Opinion

Fifty years after Santa Barbara disaster, time to end oil drilling

Last week marked 50 years since the most disastrous oil spill in California history. The Santa Barbara oil spill spewed three million gallons of crude oil into the Pacific Ocean beginning on Jan. 27, 1969, killing thousands of birds, fish and sea animals.

The spill produced a 35-mile long oil slick along the California coast, devastating coastal communities that rely on these beaches for their livelihoods.

Our state has not issued a new oil and gas lease off California’s coast since that day, and for good reason. The disaster showed us in the clearest possible way how much we have to lose when we open our oceans to the fossil fuel industry. But here’s the problem: The Trump Administration is working on a new plan to expand offshore oil drilling and targeting California’s coast.

In addition, while California has not issued new oil drilling leases, it has continued to operate aging oil rigs off of our coasts. If California truly wants to lead on creating a clean energy future, stopping new oil drilling isn’t enough. We must aggressively plan to shut down existing drilling across the state.

Half a century after the Santa Barbara oil spill, and with latest science showing 12 short years to avoid catastrophic climate change, anything less is putting our future at risk.

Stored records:
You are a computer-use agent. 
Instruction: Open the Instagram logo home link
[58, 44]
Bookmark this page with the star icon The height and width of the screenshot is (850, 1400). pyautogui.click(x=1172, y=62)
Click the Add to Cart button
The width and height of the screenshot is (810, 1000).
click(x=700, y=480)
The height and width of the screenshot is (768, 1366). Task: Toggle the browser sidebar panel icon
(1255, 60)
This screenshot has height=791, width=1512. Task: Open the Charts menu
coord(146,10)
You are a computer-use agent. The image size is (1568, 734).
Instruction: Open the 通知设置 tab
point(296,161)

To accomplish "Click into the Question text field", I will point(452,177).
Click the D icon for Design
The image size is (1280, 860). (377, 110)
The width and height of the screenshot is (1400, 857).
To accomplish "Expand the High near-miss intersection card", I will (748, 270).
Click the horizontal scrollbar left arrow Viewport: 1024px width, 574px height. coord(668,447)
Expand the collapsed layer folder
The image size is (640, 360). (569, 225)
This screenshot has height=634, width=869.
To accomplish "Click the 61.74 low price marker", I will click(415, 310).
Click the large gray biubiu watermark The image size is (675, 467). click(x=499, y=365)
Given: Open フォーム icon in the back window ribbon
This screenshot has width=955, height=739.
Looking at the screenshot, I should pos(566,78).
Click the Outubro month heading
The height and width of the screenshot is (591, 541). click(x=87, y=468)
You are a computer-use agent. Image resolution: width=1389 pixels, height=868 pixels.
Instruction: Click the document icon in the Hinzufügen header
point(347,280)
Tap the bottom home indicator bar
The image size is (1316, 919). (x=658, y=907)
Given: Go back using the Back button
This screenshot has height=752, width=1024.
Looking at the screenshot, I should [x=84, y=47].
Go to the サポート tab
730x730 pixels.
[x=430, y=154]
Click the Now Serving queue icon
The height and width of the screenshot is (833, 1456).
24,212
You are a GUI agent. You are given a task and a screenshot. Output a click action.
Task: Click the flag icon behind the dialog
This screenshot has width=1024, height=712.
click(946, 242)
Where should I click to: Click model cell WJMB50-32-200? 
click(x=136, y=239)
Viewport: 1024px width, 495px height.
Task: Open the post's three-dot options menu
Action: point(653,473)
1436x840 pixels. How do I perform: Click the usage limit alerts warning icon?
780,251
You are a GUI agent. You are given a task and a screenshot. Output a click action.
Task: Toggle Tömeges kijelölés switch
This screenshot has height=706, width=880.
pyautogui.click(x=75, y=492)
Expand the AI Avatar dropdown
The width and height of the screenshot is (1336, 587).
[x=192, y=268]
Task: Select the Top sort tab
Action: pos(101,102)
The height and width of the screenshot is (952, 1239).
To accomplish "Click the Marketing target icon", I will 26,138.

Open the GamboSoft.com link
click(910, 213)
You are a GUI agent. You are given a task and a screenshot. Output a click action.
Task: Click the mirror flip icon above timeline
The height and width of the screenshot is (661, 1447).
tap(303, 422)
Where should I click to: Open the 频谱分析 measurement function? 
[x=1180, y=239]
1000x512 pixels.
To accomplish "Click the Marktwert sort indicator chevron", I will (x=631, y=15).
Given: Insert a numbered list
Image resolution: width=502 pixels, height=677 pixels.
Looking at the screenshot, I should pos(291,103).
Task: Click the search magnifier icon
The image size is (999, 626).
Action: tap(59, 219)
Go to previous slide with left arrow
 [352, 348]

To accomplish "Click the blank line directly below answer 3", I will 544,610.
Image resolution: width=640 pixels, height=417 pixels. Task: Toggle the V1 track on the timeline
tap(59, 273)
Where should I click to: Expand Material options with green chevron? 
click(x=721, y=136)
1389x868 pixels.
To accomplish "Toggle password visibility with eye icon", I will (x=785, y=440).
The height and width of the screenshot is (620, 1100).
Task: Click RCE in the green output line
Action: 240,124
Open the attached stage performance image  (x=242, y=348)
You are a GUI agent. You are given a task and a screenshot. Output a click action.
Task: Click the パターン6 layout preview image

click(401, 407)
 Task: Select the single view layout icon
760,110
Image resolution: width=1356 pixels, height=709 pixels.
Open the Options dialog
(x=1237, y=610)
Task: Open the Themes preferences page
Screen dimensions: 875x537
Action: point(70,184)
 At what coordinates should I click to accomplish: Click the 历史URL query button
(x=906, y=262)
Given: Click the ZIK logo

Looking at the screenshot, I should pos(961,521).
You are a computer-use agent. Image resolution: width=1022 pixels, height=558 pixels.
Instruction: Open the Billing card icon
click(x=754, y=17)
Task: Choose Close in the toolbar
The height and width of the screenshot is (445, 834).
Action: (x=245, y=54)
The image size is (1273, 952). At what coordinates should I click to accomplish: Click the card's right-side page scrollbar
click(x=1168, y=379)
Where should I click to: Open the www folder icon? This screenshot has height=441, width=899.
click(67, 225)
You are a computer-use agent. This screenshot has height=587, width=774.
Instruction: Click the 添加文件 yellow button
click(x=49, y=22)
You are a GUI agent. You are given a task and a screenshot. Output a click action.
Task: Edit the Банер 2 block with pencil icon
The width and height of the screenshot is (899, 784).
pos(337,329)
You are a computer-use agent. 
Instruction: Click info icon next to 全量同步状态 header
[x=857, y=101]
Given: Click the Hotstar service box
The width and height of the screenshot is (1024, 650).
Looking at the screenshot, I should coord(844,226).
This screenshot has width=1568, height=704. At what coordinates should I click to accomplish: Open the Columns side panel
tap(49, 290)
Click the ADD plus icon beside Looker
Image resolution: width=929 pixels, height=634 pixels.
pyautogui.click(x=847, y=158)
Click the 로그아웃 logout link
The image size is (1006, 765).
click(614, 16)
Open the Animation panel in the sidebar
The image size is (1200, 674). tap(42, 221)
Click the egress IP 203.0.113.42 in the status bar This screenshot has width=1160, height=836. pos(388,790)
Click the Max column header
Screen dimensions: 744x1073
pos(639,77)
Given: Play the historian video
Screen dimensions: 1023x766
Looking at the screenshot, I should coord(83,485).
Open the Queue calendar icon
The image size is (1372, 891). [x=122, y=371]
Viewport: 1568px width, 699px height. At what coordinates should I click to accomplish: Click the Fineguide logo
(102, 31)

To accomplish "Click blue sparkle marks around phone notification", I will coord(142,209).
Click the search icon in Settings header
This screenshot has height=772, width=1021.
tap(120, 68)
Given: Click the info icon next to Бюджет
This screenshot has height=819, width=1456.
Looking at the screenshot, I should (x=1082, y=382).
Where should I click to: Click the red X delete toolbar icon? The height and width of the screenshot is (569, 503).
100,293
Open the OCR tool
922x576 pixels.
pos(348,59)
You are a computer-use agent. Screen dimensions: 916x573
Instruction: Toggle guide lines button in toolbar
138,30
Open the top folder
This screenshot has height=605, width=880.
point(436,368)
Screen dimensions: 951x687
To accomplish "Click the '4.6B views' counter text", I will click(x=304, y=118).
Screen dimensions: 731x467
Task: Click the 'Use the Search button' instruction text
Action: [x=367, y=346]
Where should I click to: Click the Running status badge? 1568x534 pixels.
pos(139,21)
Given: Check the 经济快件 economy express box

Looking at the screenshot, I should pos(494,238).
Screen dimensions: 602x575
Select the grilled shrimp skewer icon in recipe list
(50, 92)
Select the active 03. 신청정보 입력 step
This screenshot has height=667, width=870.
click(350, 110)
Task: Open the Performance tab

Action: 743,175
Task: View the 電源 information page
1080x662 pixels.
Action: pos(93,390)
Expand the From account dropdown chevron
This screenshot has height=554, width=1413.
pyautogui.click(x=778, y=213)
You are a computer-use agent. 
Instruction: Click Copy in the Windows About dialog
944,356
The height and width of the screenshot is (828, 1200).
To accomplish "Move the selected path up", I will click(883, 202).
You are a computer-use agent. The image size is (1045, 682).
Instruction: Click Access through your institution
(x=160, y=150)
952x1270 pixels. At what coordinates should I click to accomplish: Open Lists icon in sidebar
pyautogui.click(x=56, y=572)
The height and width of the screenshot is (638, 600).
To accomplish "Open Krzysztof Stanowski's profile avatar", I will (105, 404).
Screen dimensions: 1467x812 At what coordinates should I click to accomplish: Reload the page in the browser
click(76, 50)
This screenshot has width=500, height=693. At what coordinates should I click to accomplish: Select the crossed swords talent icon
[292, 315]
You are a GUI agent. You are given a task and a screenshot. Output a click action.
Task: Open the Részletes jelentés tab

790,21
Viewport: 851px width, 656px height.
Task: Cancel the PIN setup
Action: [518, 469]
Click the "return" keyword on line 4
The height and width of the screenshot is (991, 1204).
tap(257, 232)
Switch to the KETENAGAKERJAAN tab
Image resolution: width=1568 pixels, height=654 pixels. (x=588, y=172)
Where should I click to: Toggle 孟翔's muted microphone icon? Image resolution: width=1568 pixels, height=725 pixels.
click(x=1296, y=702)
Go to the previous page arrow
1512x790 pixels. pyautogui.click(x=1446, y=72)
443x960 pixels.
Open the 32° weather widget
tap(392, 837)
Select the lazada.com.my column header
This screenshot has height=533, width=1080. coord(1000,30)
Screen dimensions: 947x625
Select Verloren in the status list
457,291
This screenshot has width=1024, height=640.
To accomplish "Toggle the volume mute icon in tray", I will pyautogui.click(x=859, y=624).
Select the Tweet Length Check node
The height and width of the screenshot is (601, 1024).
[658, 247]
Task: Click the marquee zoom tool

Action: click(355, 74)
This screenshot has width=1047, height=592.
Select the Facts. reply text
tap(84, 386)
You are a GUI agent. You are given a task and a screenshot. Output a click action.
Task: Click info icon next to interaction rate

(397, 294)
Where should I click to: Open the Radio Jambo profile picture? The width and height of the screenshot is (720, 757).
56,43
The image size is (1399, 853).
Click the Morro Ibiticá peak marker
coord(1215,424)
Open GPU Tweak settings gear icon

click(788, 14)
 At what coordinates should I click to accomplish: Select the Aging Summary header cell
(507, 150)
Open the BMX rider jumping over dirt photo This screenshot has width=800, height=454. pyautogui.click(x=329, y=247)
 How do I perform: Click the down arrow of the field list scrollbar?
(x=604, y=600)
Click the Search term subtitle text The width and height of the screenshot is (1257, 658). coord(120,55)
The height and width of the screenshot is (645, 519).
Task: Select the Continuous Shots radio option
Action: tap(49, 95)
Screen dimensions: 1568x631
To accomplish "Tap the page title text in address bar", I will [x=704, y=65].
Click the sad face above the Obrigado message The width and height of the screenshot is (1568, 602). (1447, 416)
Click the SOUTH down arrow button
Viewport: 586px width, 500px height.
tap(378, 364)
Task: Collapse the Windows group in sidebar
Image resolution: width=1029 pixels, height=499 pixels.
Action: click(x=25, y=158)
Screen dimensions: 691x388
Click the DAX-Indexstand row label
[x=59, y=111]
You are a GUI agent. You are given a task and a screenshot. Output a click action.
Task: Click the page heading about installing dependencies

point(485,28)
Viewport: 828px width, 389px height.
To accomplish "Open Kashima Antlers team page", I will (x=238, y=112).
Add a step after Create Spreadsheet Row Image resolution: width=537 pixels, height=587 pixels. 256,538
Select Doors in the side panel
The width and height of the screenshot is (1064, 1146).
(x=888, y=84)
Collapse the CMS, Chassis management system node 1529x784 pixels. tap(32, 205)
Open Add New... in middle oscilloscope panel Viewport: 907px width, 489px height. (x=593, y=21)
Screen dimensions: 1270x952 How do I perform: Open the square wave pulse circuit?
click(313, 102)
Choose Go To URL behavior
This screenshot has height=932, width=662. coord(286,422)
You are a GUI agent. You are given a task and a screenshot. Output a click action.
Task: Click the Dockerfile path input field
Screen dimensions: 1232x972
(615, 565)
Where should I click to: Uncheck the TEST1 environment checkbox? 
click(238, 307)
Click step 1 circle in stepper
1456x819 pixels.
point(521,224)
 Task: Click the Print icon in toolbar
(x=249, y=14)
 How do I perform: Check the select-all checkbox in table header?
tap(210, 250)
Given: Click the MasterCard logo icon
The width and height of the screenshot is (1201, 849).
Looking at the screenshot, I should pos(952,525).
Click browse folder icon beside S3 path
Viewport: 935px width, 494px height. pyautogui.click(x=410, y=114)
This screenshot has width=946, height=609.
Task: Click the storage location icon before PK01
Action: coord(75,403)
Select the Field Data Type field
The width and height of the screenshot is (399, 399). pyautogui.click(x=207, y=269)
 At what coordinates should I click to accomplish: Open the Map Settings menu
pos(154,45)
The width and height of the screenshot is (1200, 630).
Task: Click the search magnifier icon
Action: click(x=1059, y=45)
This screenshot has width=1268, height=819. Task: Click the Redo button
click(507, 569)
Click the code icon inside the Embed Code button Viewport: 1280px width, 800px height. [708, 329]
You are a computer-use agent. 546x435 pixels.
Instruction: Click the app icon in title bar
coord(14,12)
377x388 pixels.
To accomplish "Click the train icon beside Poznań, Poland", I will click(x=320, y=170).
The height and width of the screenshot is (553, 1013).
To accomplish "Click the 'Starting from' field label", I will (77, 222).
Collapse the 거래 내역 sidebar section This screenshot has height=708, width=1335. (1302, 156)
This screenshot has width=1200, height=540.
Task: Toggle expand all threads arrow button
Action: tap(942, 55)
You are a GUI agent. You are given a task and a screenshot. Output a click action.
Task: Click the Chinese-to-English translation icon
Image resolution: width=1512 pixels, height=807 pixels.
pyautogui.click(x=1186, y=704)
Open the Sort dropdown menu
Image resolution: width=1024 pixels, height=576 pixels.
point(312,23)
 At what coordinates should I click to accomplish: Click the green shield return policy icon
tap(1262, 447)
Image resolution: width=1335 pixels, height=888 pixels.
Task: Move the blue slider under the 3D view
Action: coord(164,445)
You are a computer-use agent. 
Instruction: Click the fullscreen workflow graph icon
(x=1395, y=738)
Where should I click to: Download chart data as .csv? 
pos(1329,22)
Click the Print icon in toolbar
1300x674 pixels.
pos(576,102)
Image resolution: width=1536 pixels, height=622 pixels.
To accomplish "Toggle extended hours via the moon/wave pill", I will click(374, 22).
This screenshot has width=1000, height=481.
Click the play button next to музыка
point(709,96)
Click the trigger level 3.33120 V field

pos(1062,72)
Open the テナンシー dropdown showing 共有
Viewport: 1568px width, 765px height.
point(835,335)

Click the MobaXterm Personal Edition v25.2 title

● **Stated problem A**
In the opinion piece on the Santa Barbara oil spill, reproduce everything from "The spill produced" down to "across the state.", switching "coastal communities" to "seaside towns".
● **Stated problem B**
Resume the opinion piece on the Santa Barbara oil spill, writing on from its last sentence.

● **Written response A**
The spill produced a 35-mile long oil slick along the California coast, devastating seaside towns that rely on these beaches for their livelihoods.

Our state has not issued a new oil and gas lease off California’s coast since that day, and for good reason. The disaster showed us in the clearest possible way how much we have to lose when we open our oceans to the fossil fuel industry. But here’s the problem: The Trump Administration is working on a new plan to expand offshore oil drilling and targeting California’s coast.

In addition, while California has not issued new oil drilling leases, it has continued to operate aging oil rigs off of our coasts. If California truly wants to lead on creating a clean energy future, stopping new oil drilling isn’t enough. We must aggressively plan to shut down existing drilling across the state.

● **Written response B**
Opinion

Some California lawmakers are beginning to take up this charge. Rep. Salud Carbajal (D-Santa Barbara) is introducing legislation to block all new drilling off the coast of California, a bill that if passed would effectively thwart the Trump administration’s plan to hand our coasts over to the oil industry. He’s joined by six other House members from across the country in introducing bills to block drilling expansion off of nearly every U.S. coastline.

Thankfully, California’s new leaders in the House of Representatives have vowed to help lead the way. Freshman members of Congress like Mike Levin, Katie Hill, Harley Rouda, Josh Harder, Katie Porter, Gil Cisneros and TJ Cox made clear from day one that they will reject the politics of pollution and stand firmly with California’s communities, wildlife and natural resources.

Mary Creasman
Courtesy of California League of Conservation Voters

No action is bold enough at this point.

The solutions are there – we just need to go all-in on them. And the ball is in Governor Gavin Newsom’s court to act — with urgency — to push the boundaries of California’s climate and energy leadership.

A recent report from the Intergovernmental Panel on Climate Change warns we have just 12 years left to act. It’s not enough to halt new drilling off our coastlines. We can’t be the leaders of a clean energy future if we’re propping up the dirty practices of the past.

With California bursting into flames every few months, struggling to survive regular droughts and adapting to deadly floods and mudslides, we are experiencing enough man-made disasters to know we have to do things differently.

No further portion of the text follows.